-- start of Records for the exercise --

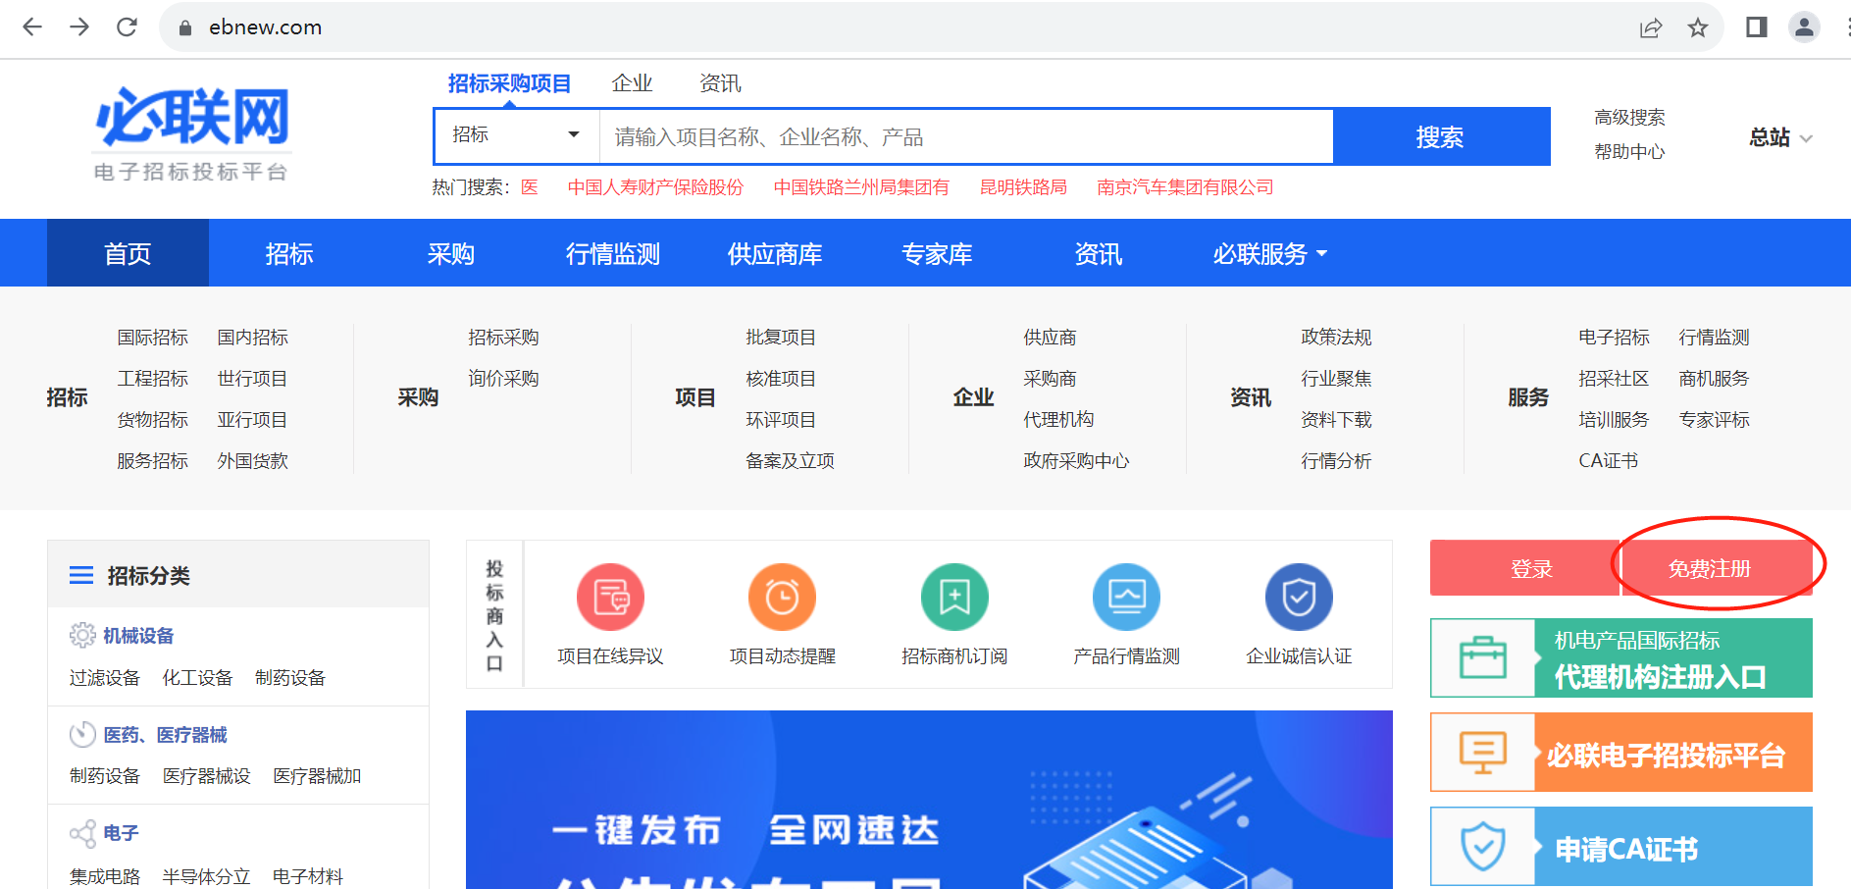
Task: Switch to the 企业 search tab
Action: pos(632,83)
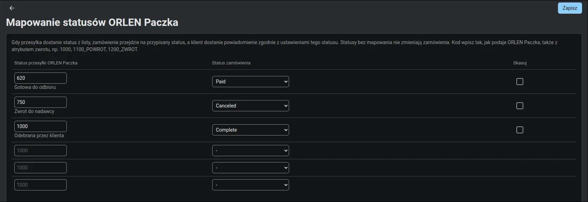
Task: Click the Skasuj column header
Action: 520,63
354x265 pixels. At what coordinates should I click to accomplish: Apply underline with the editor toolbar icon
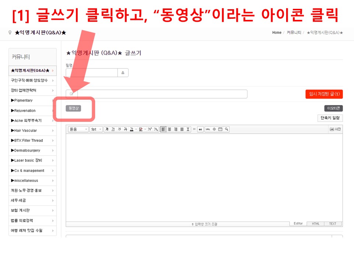113,129
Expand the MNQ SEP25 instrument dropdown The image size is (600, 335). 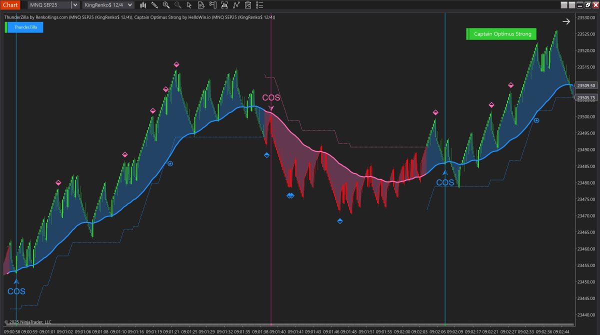(75, 5)
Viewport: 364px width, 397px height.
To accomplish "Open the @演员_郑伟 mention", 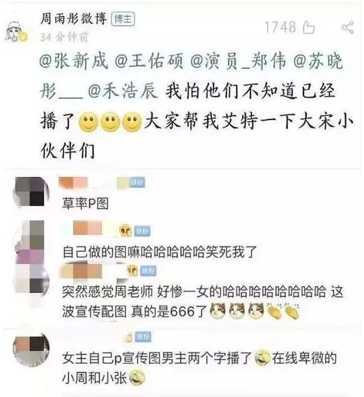I will click(238, 61).
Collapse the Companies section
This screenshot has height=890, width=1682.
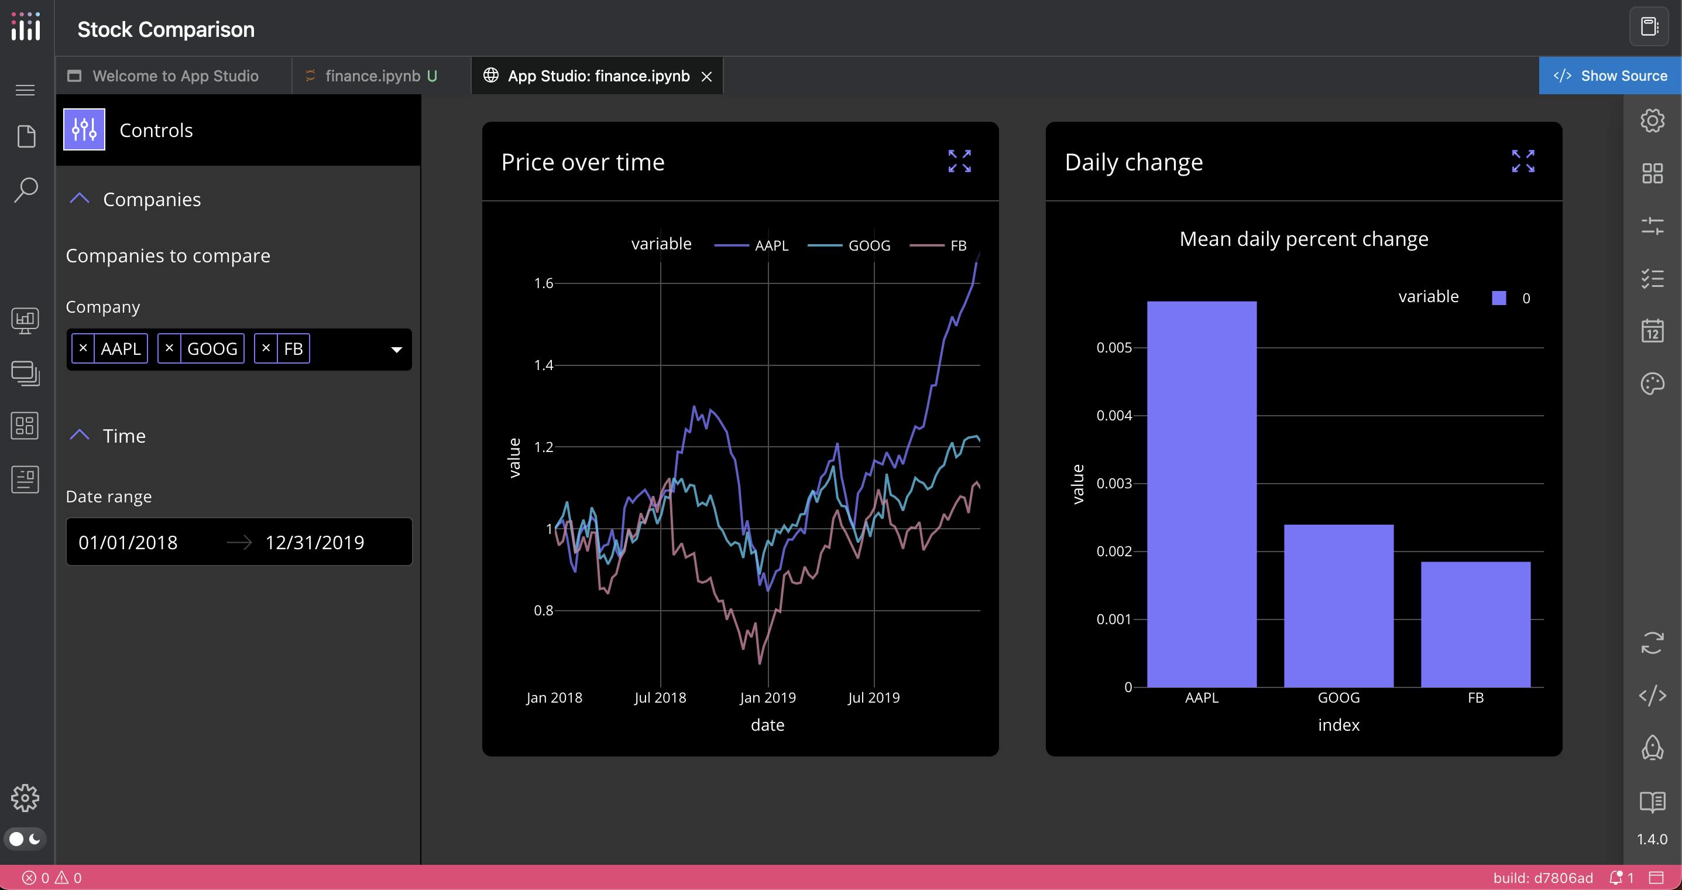(x=80, y=199)
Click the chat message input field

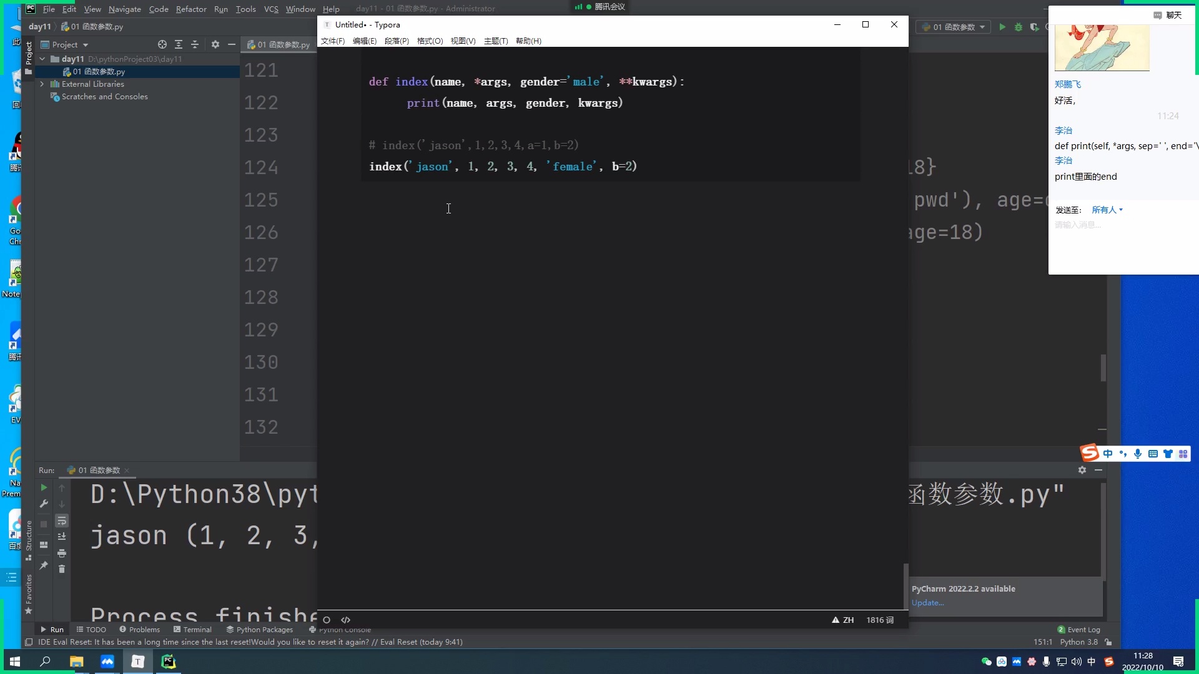(1099, 225)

-- end of Records for the exercise --

◆ Exercise description ◆
Rewrite everything from the line containing "Collapse the Companies section" down to the end of the lines, keeping every line in full, with each coordinate in the answers multiplied by 0.65 and rounded to a whole number, halves rounded up. Leave all other numbers unchanged, and omit the pictures.

◆ Answer to the exercise ◆
Collapse the Companies section
This screenshot has height=890, width=1682.
(x=52, y=129)
Click the chat message input field

(714, 146)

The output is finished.